### [Supplied material]
• • •

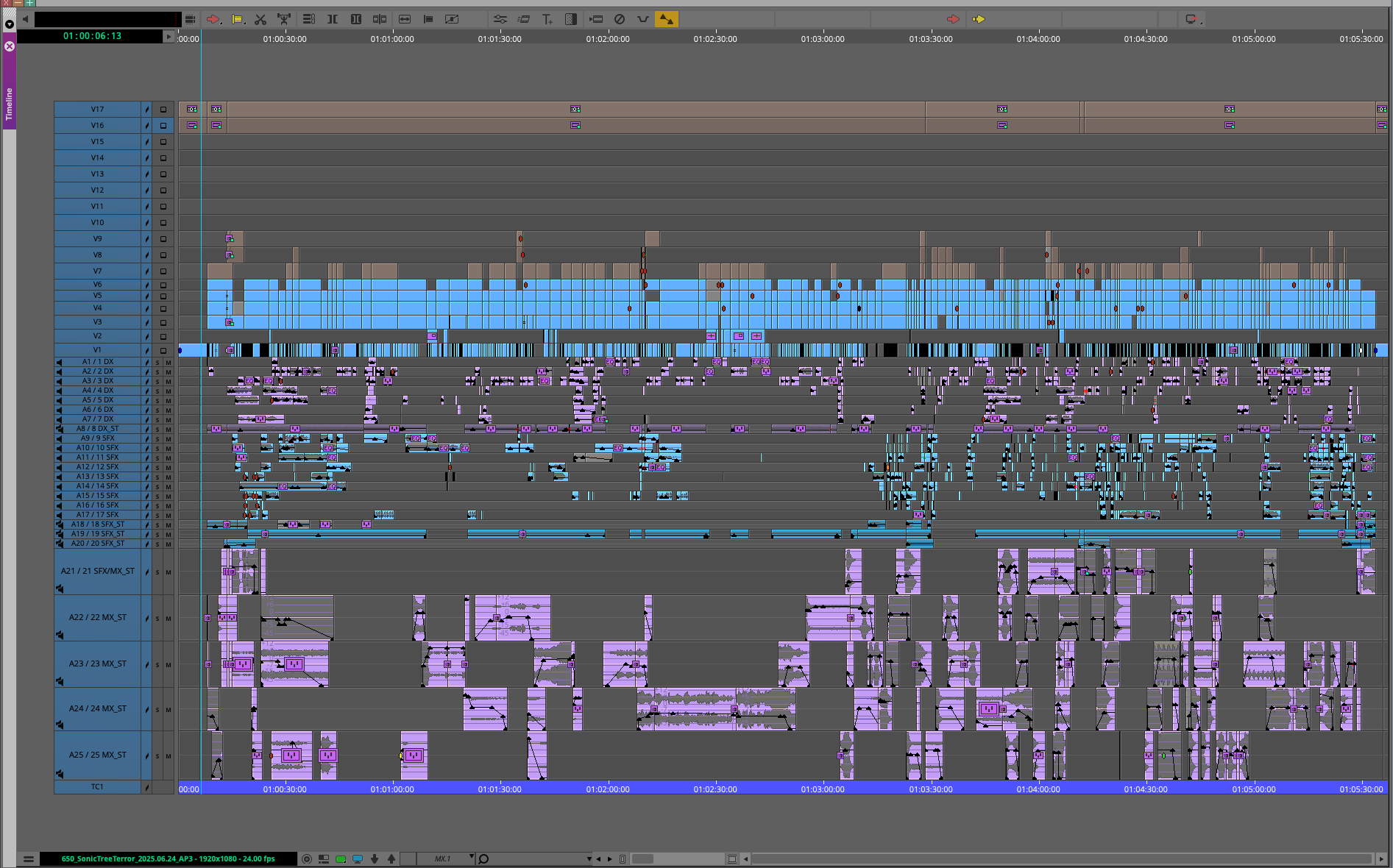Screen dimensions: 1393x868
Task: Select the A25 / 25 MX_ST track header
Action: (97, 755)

• • •

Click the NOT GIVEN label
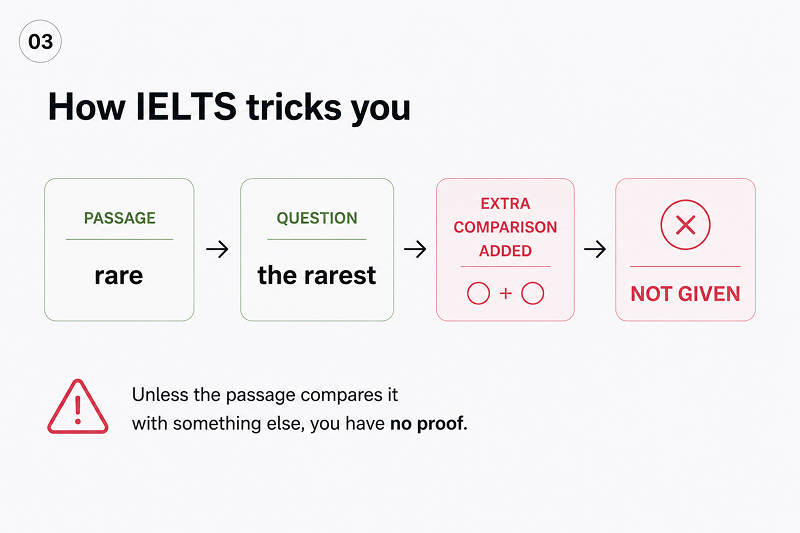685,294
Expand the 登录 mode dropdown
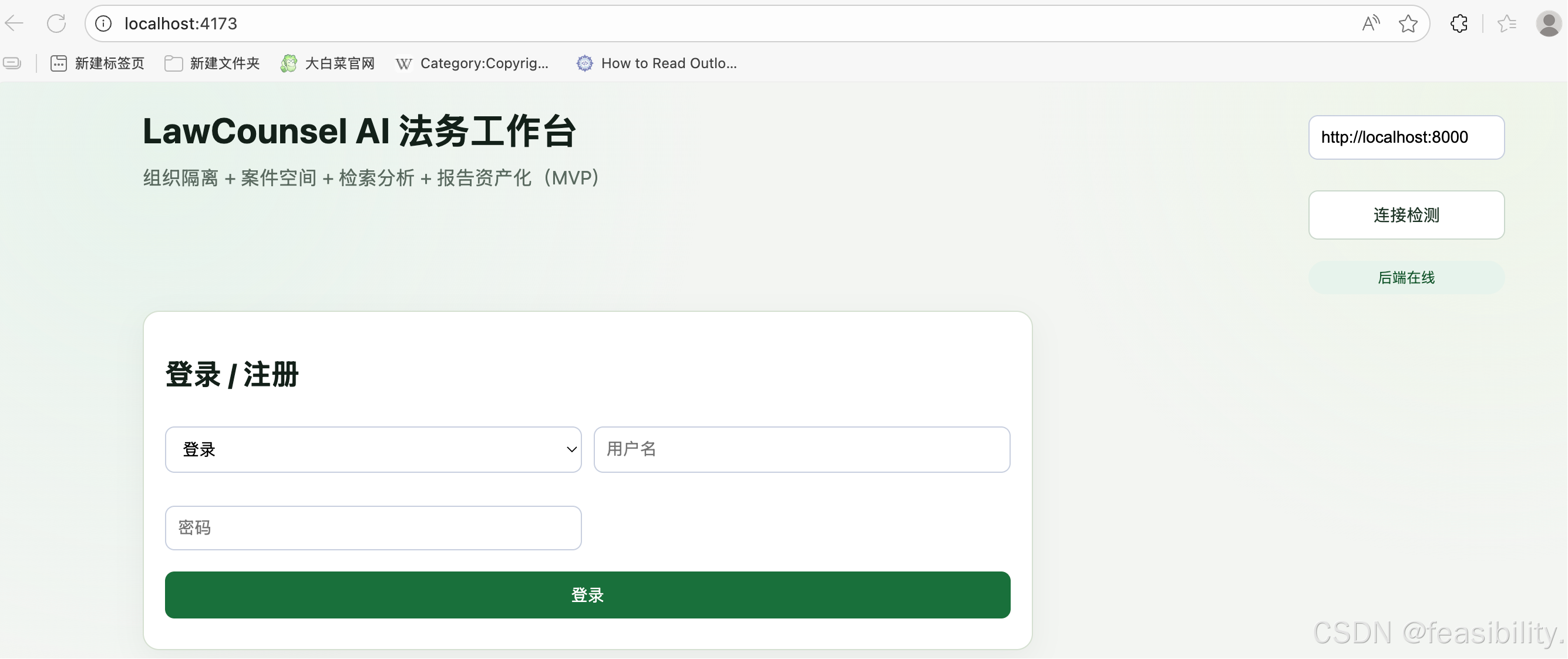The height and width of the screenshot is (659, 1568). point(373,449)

• • •

### [To be done]
Retype the listing lines from the one containing "Click the NOT GIVEN label" through the one containing "The height and", inclusive, leaving out the pictures.

### [Result of this task]
Click the NOT GIVEN label
685,294
Expand the 登录 mode dropdown
The height and width of the screenshot is (659, 1568). point(373,449)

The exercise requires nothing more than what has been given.